> [ACTION ITEM]
Give back exactly the line containing "Task: Enable the マネージドインスタンス checkbox" and all that follow it in the data below, with the pictures left out.

(Beginning of MATERIAL TO PROCESS)

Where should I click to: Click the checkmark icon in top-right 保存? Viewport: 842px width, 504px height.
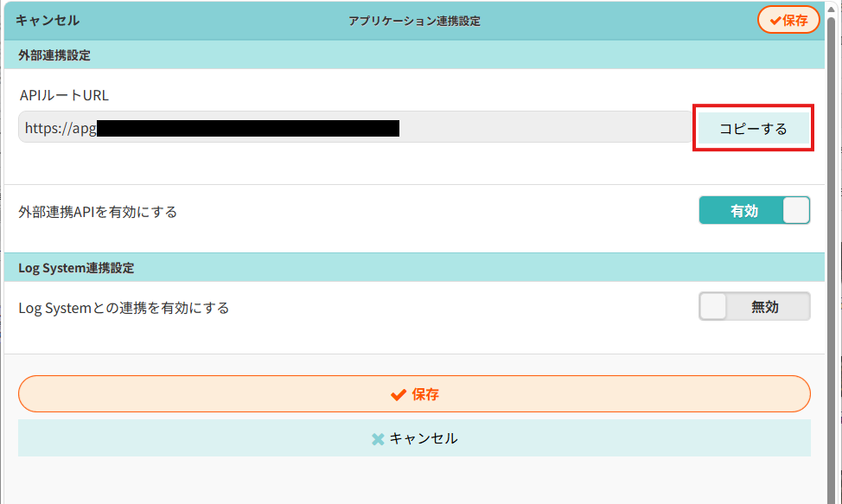[775, 21]
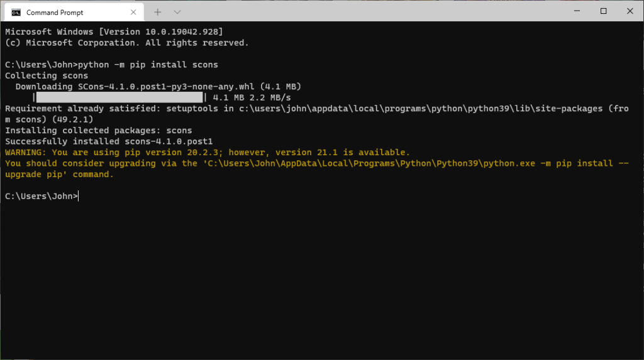Viewport: 644px width, 360px height.
Task: Open a new tab with the plus icon
Action: (x=158, y=13)
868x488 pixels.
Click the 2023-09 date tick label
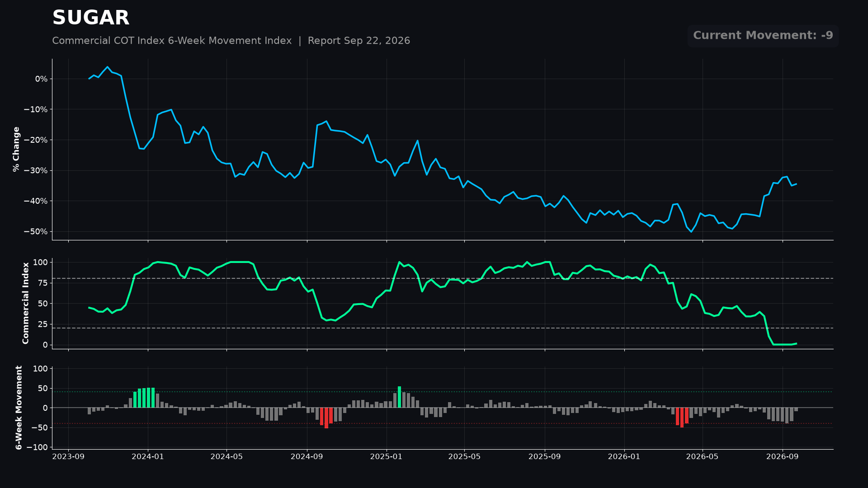tap(68, 457)
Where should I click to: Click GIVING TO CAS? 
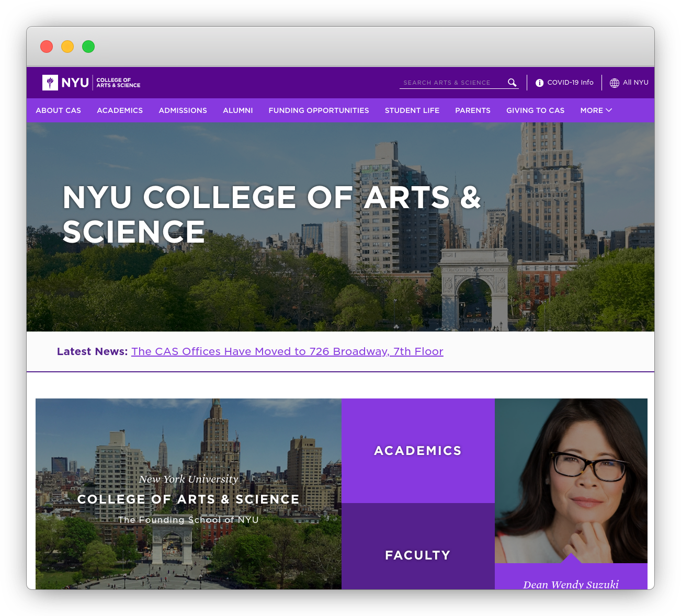tap(536, 110)
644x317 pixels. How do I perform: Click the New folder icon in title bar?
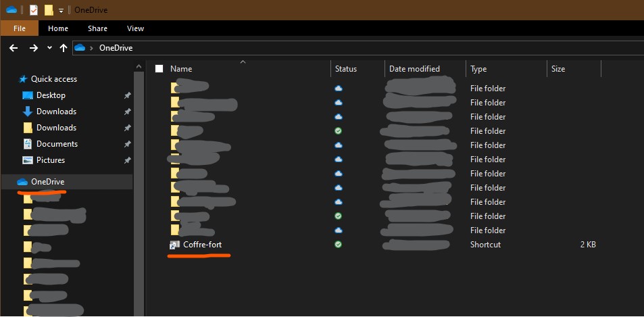[49, 10]
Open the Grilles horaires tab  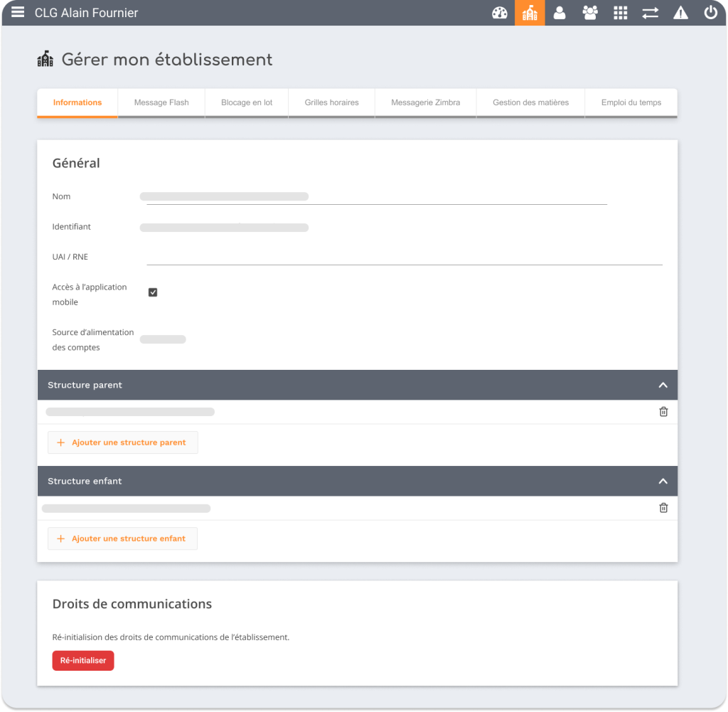(x=331, y=102)
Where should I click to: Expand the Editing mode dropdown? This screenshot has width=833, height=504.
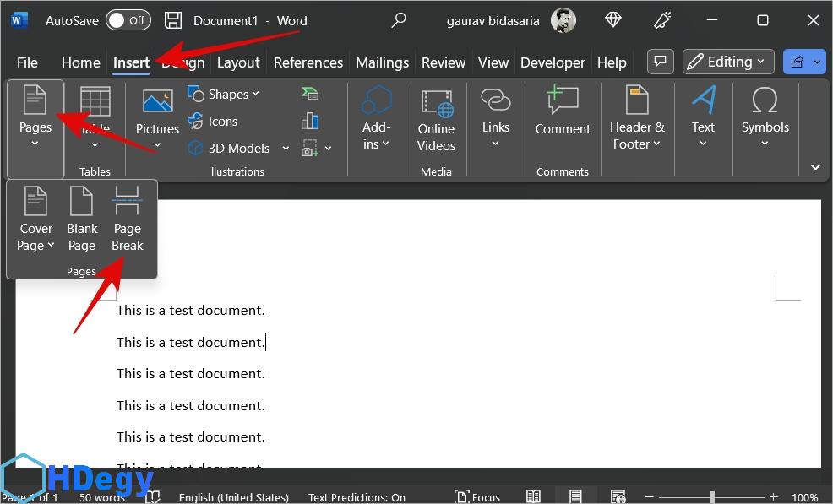[728, 62]
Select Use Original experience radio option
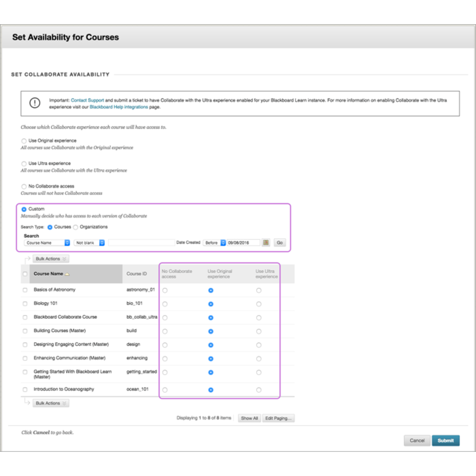The height and width of the screenshot is (476, 476). [23, 141]
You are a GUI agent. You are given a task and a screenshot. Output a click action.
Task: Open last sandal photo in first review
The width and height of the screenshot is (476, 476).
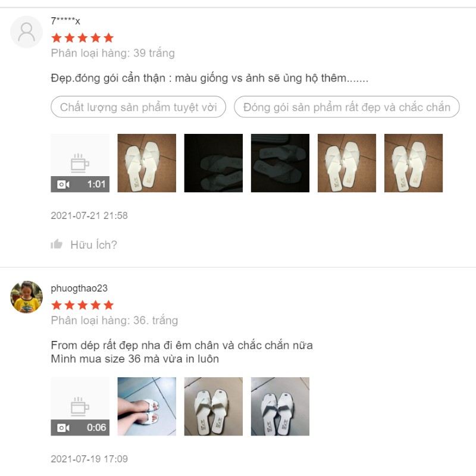(x=414, y=163)
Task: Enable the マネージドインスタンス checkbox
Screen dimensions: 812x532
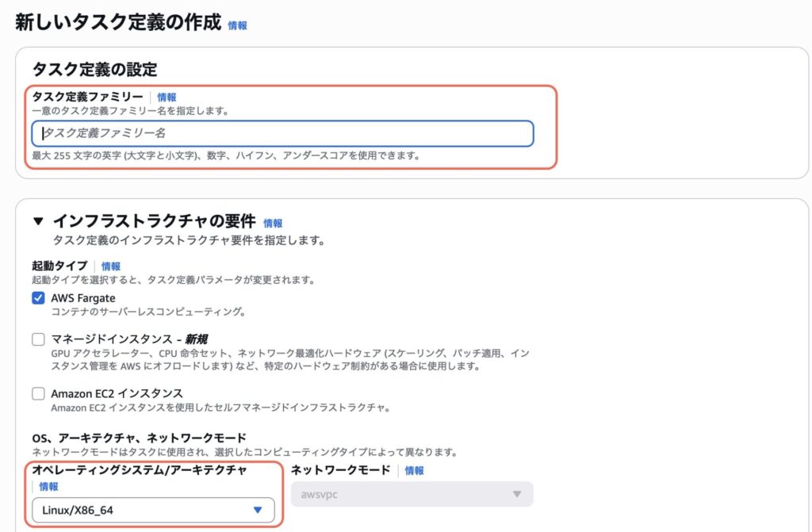Action: [x=38, y=339]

(End of MATERIAL TO PROCESS)

> [OUTPUT OF THE EXERCISE]
Task: Enable the マネージドインスタンス checkbox
Screen dimensions: 812x532
Action: [x=38, y=339]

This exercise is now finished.